SAR tech says he never knows what he will find when he goes out on a mission

Sgt. Kaulin Damron packs up his parachute after his jump onto the infield of Penticton Regional Airport as the 442 Squadron Buffalo aircraft taxis to a stop in the background.

Sgt. Kaulin Damron packs up his parachute after his jump onto the infield of Penticton Regional Airport as the 442 Squadron Buffalo aircraft taxis to a stop in the background.

Expect the unexpected.

In his eight years as a military search and rescue technician  (SAR tech), Sgt. Kaulin Damron has found that to be the only constant in the job.

“Personally, I don’t go through any real type of preparation like anticipating someone being deceased or anything like that because you just never know what you are going to find,” said the 38-year-old while on a recent training exercise in the South Okanagan with the Comox-based 442 Squadron. “I look at it as going in and if they are (deceased), they are, and if they’re not, they’re not. We have the ability to deal with the people whether they’re walking wounded, injury-free to deceased or missing.

“There’s always going to be red herrings, little hiccups you have to deal with and that’s the beauty of the job, every day and every mission is different, there’s nothing repetitive.”

The SAR tech finds when he heads out on a mission, whether parachuting into the mountains, doing a long-line rescue from the helicopter or jumping into the ocean fully geared, he simply reverts to the comprehensive skills he has learned over the years.

While stressing his role and that of the other techs as first responders is, “at the pointy end,” there is an entire machine of support behind them in terms of help in emergency situations.

Damron also credits the training for keeping his nerves in check when going into often volatile situations.

The SAR tech does admit now and then when an event is over, he does have an anxious moment or two.

“I guess sometimes after a mission or after a jump you sit back and go, ‘Ooohhh, that was a little non standard or that was a little hairy,’” he said.  “Then you look back in hindsight and ask yourself if you would have done the same thing, and generally I always turn around and say: ‘Yeah I would have done the same thing.’

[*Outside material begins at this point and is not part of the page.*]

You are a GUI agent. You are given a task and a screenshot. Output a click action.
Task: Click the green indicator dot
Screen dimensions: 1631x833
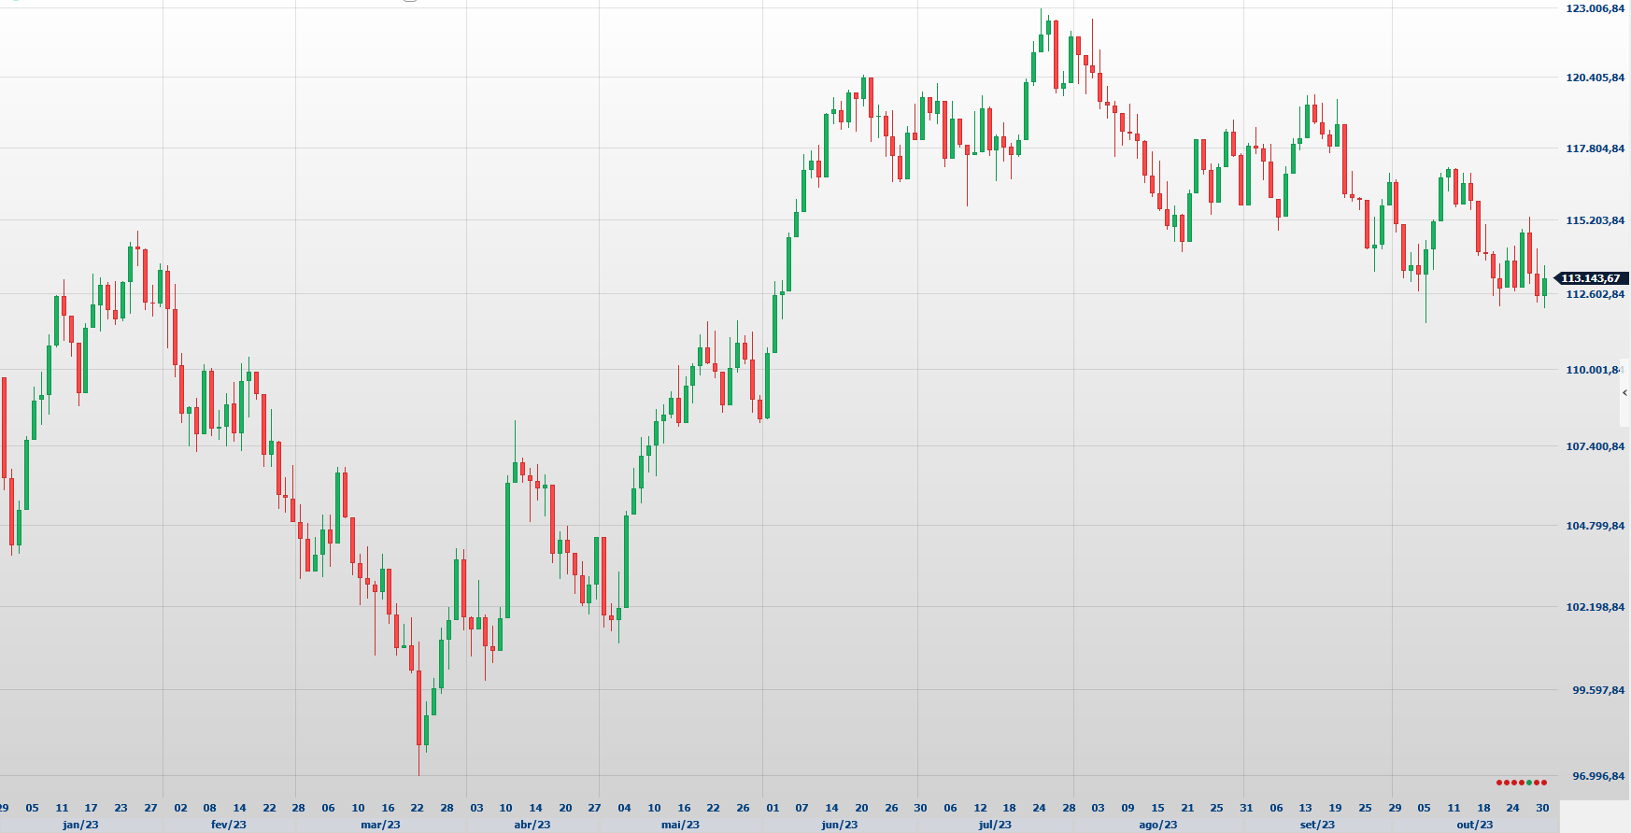pyautogui.click(x=1528, y=783)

“Generally you don’t get into trouble in good weather, usually people are trying to get out of it and we’re trying to get in.”

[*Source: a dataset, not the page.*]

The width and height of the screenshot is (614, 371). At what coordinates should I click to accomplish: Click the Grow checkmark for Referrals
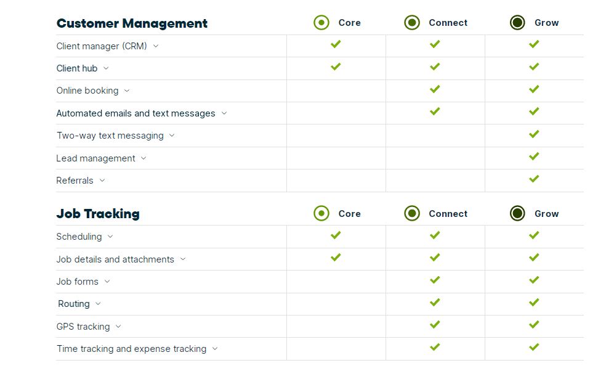(x=534, y=179)
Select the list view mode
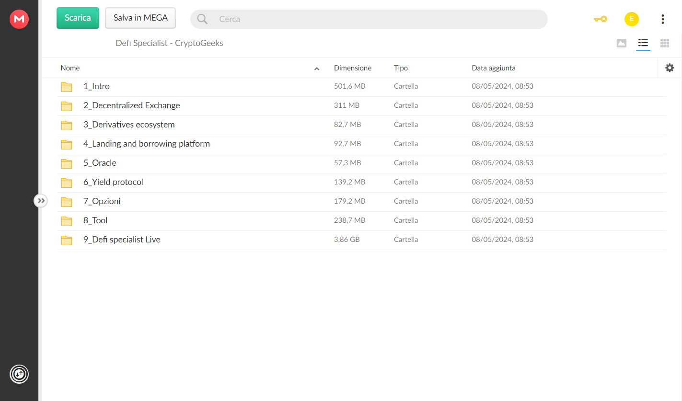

Damron actually joined the infantry in 1991, but after few years decided he was looking for a “higher calling” and more challenge, so search and rescue was his choice.

He wasn’t disappointed.

The SAR tech vividly recalls the first mission just a couple of months into his term.

“It was my first jump operationally,” said Damron.

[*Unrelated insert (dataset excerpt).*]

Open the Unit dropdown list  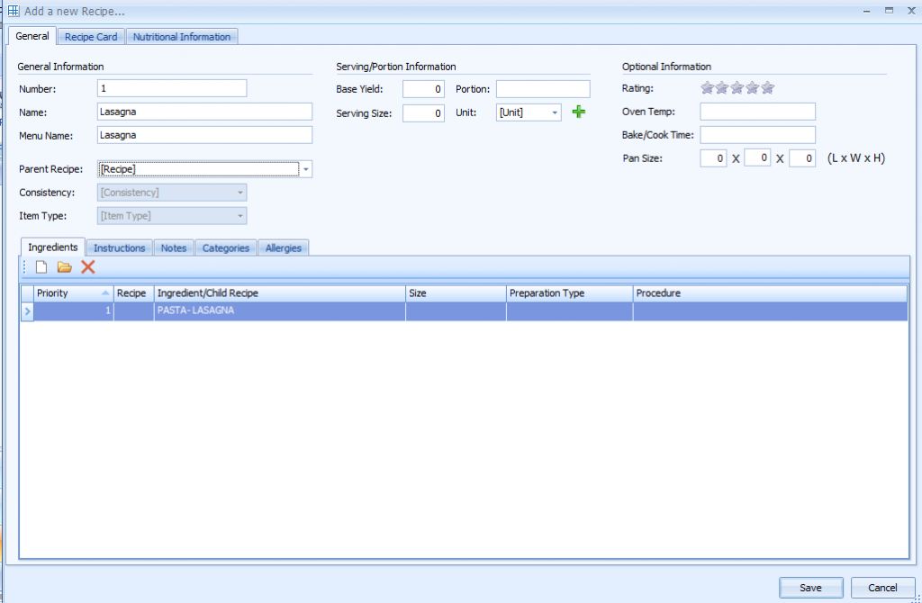tap(554, 113)
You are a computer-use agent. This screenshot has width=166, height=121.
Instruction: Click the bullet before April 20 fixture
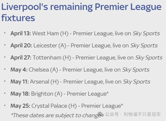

“We jumped into a tiny island in the Arctic Circle about 25 miles out to sea. That was my first experience with deceased persons and an overturned boat and missing persons. I think that was a huge eye opener and great entrance into the trade.”

Unlike other aspects of the military, while just as important, Damron enjoys seeing the results of his labour in real time.

Not surprisingly, his favourite part of the job is helping people in trouble, and to him there is no greater reward than saving someone’s life, even if it means risking his own.